[社会] 愛知県警の裏金作りを現職警察官が実名で内部告発!
署長をやると家が建つ
「警察だけが治外法権でいいはずはない」。東玲治さんは語る。東さんは、愛媛県警の裏金作りを現職警察官として実名で内部告発した仙波敏郎さんを支える会メンバーだ。仙波さんが記者会見で明らかにした内容は、@愛媛県警では二人(仙波さんを含む)を除く全警察官が裏金作りに関与している、A捜査協力者に対する謝礼金=捜査報償費はすべてが裏金化され、幹部が私的に使っている、Bニセ領収書を書かない者はマル特=《組織の敵》として昇進・処遇で徹底的に差別を受ける、というもの。警察官全員が犯罪に荷担しているという衝撃的なものだった。
二〇〇四年二月、北海道警釧路方面本部長・警視長=原田宏二氏が警察組織の裏金作りの実態を初めて告発して以降、同年三月には、元弟子屈署次長=斎藤邦雄が証拠資料を携えて記者会見。五月には、大洲警察署(愛媛県)の元会計課長が匿名でテレビ出演し、証拠品の偽造印を示している。会計課長といえば裏金作りの全体像を知る立場である。この衝撃は大きかったが、県警は疑惑を全否定した。
現職警察官である仙波氏の実名による告発(〇五年一月)は、県警をさらに追いつめる痛打となったが、〇七年九月一一日、松山地裁は不当配転に対する国家賠償請求の第一審判決で、仙波氏の主張をほぼ全面的に認め、県に請求の満額にあたる一〇〇万円の支払いを命じた。告発後の不当配転の取り消しを審議した県人事委員会も「配置換えは違法」として異動を取り消す裁決を下しており、仙波氏の主張は、二度にわたって認められたことになる。
仙波氏の支援を続けながらも、ジャーナリストとしてこの事件を見つめ続ける東氏に仙波氏の告発の意義や、取材活動から見えてきたことなどを聞いた。(編集部・山田)
裏金作りの実態とは?
仙波さんが拒否した「ニセ領収書」とは、架空の捜査協力者に代わって、捜査協力費を受け取ったとする領収書を警察官や警察職員が作成することで、公金である捜査報償費を裏金化するためのものです。
仙波さんは、新任巡査部長として着任した三島署でニセ領収書の作成を求められ、「犯罪行為はできない」と作成を拒みました。二四才の時です。その後同署で三回拒否し、赴任先でも作成を拒み続けたため、ついには組織不適合者をさす「マル特」の烙印を押されます。
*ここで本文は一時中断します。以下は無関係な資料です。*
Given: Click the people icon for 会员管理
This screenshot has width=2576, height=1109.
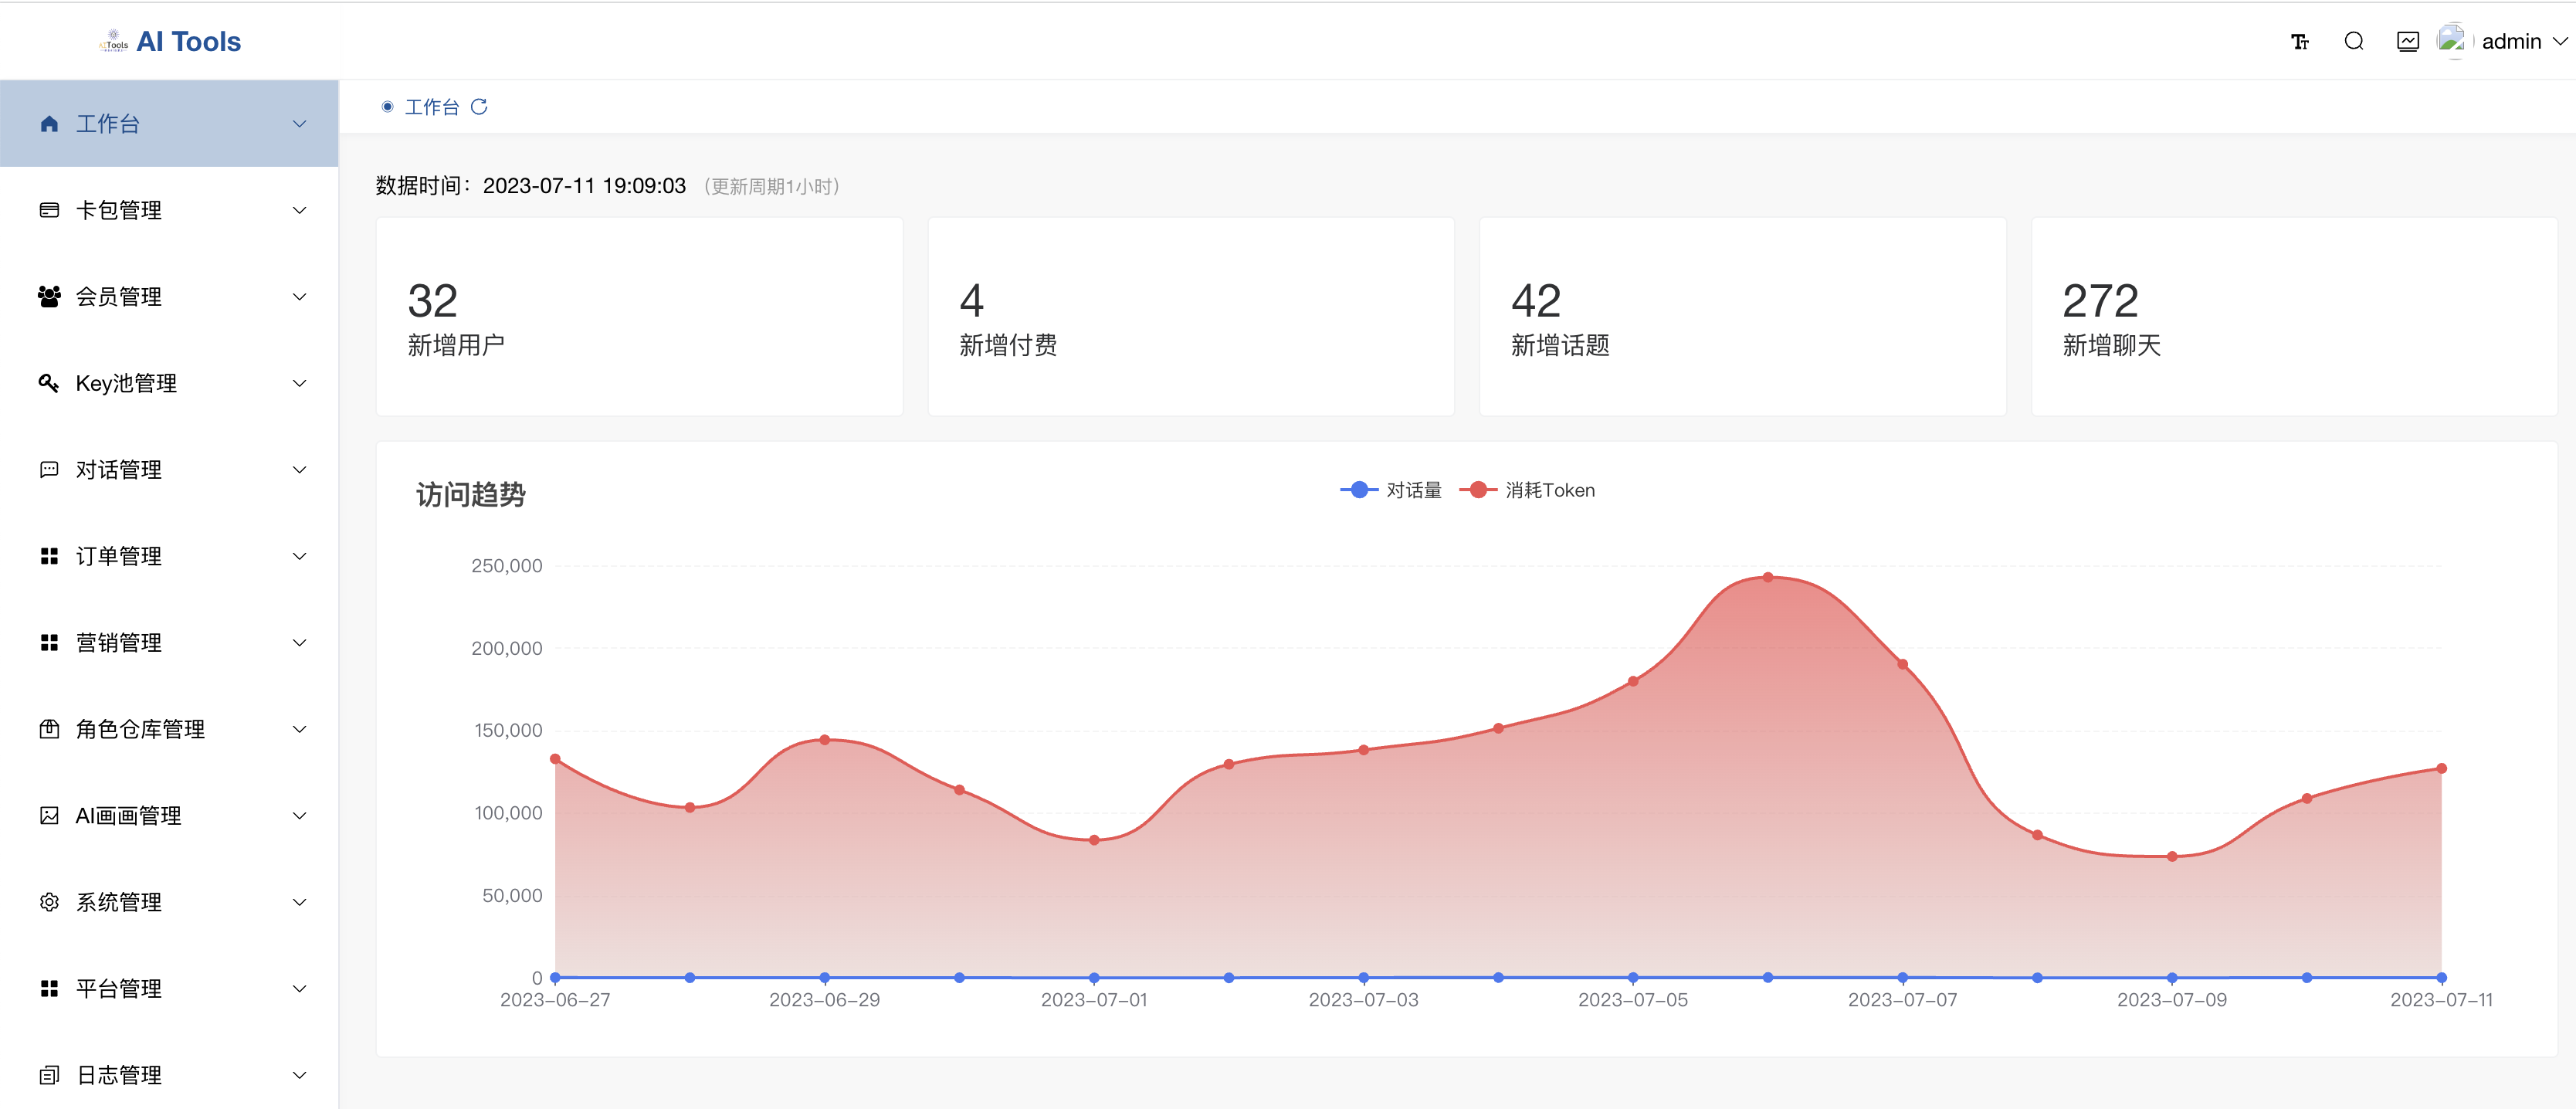Looking at the screenshot, I should pyautogui.click(x=48, y=296).
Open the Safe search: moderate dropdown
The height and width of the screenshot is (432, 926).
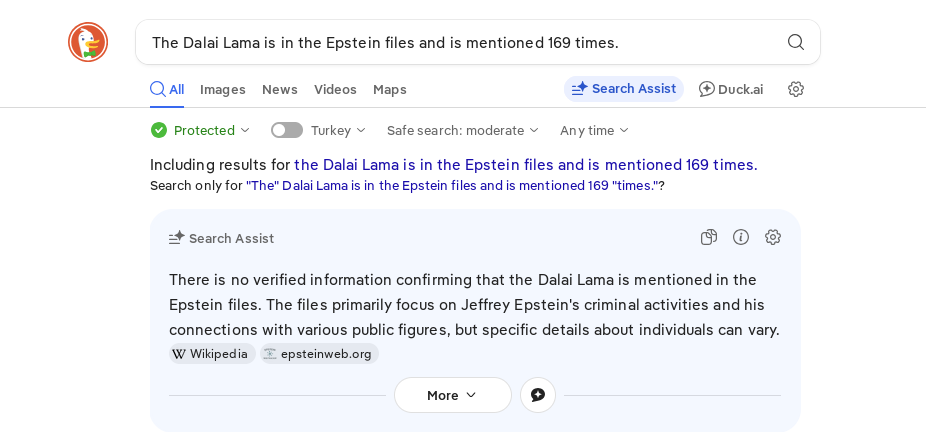point(463,130)
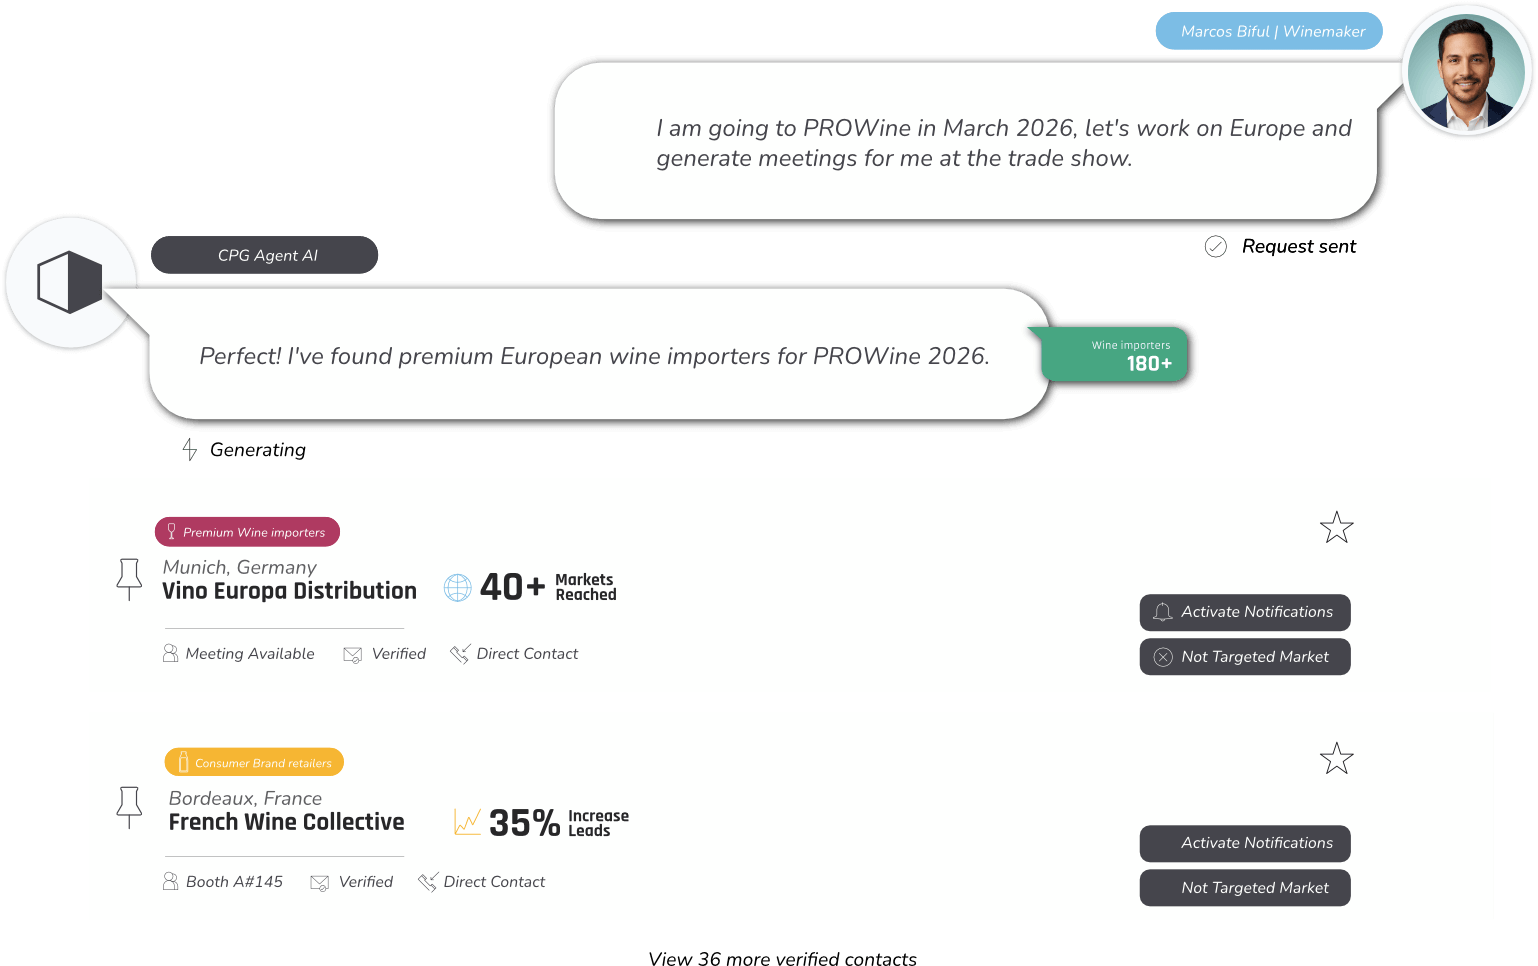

ニセ領収書作りを拒否して以降、仙波さんは昇進の道を完全に閉ざされ、交番・駐在勤務など外勤の現場をたらい回しにされました。現場以外には必ず裏金があるので、裏金作りに協力しない仙波さんに内容を知られることを恐れた県警中枢が、裏金を扱わない現場の一線におくという人事政策を採ったのです。
それでも彼が仕事を投げ出さず、広域窃盗犯の逮捕という成果も上げているのは、彼が警察官という仕事に誇りを持っているからです。
警察の組織的な裏金作りは、他の官公庁にあるような個人的な使い込みや非公式な飲食費用の捻出などとは全く性格の違うものです。まずその規模です。全国で社保庁職員が詐取した金額は四億円程度とされていますが、愛媛県警の裏金がほぼそれに匹敵します。警察組織全体では、約一〇〇倍=四〇〇億円位になるのではないでしょうか。社保庁の不正とは比較にならない巨額な公金が、毎年裏金として消えているのです。
さらに警察の裏金は、一部幹部が独占していることも大きな特徴です。カラ出張旅費やニセ領収書で現金化した裏金は、各警察署ナンバー2が管理するようですが、現金にして(金庫に入れ)プールされ、実際の捜査報償費や慰労会費用・交際費などの必要な出費をまかなった後に、残った金を年度末の異動の際に警察署長が全てポケットにねじ込んで新任地に転出するのです。この時点でプールした裏金はゼロとなり、新任署長の下でまた裏金が作られていきます。「署長をやると家が建つ」と言われるゆえんです。